Now, those clothes were spread out before Isabella, and today was the day she finally had to choose. Today was the day she had to leave the room.

She walked toward the pile, her fingers brushing against the different textures. There were thick, hand-knitted sweaters in creams and deep forest greens, leather trousers that felt like a second skin, and furs that were far softer than anything she’d ever touched in the South.

She picked up a dark grey turtleneck made of the finest cashmere. As she held the sweater against her chest, her thoughts drifted back to the three days of strained silence between her and Lucian.

He had been a ghost of a man, hovering at the edges of her space, waiting for her to dictate the terms of their new reality. He had taken the fault. He had apologized. He had even let her hurt him and kept it a secret.

She knew why he did it. She understood the twisted logic of a man who thought protection meant keeping his mate in a gilded cage of ignorance

He saw the world as a battlefield, and he wanted her to be the one place where the war didn’t reach. But by trying to keep her human, he had made her a stranger to her own blood.

Isabella stepped into a pair of black, fitted leather trousers. They zipped up with a satisfying click. She felt different in these clothes. The silk shirts of Lucian’s that she had been wearing were comforting but having some of her own was much more comfortable.

She sat on the edge of the bed to pull on a pair of sturdy boots. Her movements were fluid now, devoid of the slight clumsiness that had haunted her for eighteen years.

She walked back to the mirror, taking a deep breath as she looked at the finished result. She looked stunning. "You’re okay." She whispered to herself before tearin her gaze from her reflection and walking towards the door, her heart hammering against her ribs—not with fear, but with a strange anticipation.

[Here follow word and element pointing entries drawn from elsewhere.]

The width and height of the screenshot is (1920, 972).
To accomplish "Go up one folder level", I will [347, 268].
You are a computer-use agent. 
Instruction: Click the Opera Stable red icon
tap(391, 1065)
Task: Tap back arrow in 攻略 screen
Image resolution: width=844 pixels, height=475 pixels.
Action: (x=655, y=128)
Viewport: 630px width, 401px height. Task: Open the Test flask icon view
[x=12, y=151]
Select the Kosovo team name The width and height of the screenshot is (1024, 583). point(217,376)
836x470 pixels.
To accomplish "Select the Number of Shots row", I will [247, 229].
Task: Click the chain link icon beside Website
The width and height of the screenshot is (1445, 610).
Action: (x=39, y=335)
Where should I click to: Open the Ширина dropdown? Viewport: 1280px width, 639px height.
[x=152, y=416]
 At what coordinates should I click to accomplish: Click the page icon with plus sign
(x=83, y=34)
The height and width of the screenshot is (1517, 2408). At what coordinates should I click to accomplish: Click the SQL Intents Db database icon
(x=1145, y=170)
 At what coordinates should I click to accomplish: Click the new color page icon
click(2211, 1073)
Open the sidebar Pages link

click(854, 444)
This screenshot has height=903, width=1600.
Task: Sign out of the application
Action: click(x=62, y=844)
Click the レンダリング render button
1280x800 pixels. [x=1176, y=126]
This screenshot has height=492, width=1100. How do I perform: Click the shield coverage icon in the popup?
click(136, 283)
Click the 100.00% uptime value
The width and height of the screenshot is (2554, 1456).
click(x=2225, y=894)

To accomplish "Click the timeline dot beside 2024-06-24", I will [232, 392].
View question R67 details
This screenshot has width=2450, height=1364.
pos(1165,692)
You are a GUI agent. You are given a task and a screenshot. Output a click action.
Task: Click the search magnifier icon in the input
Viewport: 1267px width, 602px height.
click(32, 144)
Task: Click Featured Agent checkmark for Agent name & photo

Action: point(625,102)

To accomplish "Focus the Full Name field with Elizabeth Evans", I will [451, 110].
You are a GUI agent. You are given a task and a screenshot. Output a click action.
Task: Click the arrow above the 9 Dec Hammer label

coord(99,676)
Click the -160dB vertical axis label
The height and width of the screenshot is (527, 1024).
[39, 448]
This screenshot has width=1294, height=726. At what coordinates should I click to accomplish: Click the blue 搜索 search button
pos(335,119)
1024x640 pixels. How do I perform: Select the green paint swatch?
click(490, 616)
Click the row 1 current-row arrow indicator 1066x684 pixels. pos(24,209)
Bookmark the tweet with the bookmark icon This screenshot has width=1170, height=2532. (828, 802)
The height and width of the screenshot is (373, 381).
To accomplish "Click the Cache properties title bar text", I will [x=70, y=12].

The three days of mourning were over. The experiment with the bed had proven she was strong. The clothes had proven she was an individual.

Now, she just had to prove she could survive the air outside this room. She reached for the handle, her hand steady.

She didn’t need Lucian to open it for her. She didn’t need Clara to guide her. She turned the knob and stepped out into the hallway, the scent of the mansion—and the distant, mountain-chill of the North—rushing to meet her like a challenge.